En calidad intelectual el debate político discurre parejo al del programa televisivo “La isla de las tentaciones”; su aspecto más deteriorado corresponde a la credibilidad. Sin entrar en los grandes detalles que ya cualquiera conoce sobre la palabra traicionada tantas veces por el presidente Sánchez, cómo se va a poder uno fiar de un ministro de Consumo inane que se cansó de denunciar y hasta de insultar al anterior Gobierno por las subidas del recibo de la electricidad, cuando este se incrementó en un 10 por ciento, mientras que ahora consiente que la factura haya aumentado nada menos que en un 27 por ciento.
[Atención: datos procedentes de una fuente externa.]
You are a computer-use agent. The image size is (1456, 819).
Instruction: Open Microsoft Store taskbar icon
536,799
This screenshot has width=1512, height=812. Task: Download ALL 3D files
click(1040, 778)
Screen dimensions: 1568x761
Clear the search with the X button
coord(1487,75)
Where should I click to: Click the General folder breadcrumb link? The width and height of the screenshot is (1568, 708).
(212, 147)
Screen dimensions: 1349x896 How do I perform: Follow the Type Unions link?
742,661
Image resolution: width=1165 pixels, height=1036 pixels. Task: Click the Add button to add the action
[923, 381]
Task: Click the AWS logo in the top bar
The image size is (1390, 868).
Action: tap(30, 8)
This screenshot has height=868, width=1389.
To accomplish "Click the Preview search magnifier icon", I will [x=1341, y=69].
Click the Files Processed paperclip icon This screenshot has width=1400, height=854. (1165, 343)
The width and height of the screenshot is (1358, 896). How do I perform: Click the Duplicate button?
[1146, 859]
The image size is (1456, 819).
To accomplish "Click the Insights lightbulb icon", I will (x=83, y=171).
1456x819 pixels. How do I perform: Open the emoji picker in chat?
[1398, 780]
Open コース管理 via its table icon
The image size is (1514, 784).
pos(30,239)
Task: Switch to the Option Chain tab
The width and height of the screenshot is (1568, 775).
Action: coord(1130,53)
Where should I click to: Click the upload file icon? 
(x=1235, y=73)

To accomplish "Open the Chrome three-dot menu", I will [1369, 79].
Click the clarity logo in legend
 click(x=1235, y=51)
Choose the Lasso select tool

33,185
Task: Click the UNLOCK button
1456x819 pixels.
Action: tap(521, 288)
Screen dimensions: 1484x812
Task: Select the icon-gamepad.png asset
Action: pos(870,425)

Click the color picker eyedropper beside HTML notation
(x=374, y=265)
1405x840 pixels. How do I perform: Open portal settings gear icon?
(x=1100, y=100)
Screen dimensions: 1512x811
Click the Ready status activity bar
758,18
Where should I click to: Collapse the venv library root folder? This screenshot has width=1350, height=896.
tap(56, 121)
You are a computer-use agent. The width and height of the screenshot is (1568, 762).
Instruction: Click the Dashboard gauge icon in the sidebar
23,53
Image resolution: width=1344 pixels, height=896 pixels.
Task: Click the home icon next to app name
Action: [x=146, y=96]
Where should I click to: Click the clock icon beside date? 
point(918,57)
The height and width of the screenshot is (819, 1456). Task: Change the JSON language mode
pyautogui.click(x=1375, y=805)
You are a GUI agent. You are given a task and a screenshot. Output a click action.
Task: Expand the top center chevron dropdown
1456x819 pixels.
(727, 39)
Garzón, que se estrenó en el cargo diciendo que su paradigma consumista era el del castrismo en Cuba, no ha hecho hasta el momento nada potable que justifique su presencia con una cartera en el Gobierno. No es siquiera un ministro florero, ya que tampoco es capaz de lucir o de adornar nada. Es simplemente una calamidad, un cero en todo, hasta en prudencia cuando se dirige al Congreso para decir que él lo que pretende es hacer pedagogía. ¿Pedagogía? Lo que se le piden son hechos. Un ministro tiene que medir su capacidad en las circunstancias adversas que afectan a su cartera; no es fácil de entender que Alberto Garzón se inhiba ante la disparatada subida de la electricidad y no actúe en consecuencia, mientras que antes cobró fama por ser el más intransigente con Rajoy en una situación bastante menos onerosa en cuanto al precio de la luz. ¿Dónde ha quedado su defensa de los desfavorecidos?

La culpa es del oligopolio energético, repite continuamente. Pero otorga; no busca una solución para contrarrestar la carestía, salvo la de subir impuestos. Los impuestos no se discuten si sirven para financiar el gasto público necesario y en la redistribución justa de la renta, pero se convierten en un atraco cuando se emplean en sostener ministerios tan prescindibles como el de Garzón. Y al propio Alberto Garzón.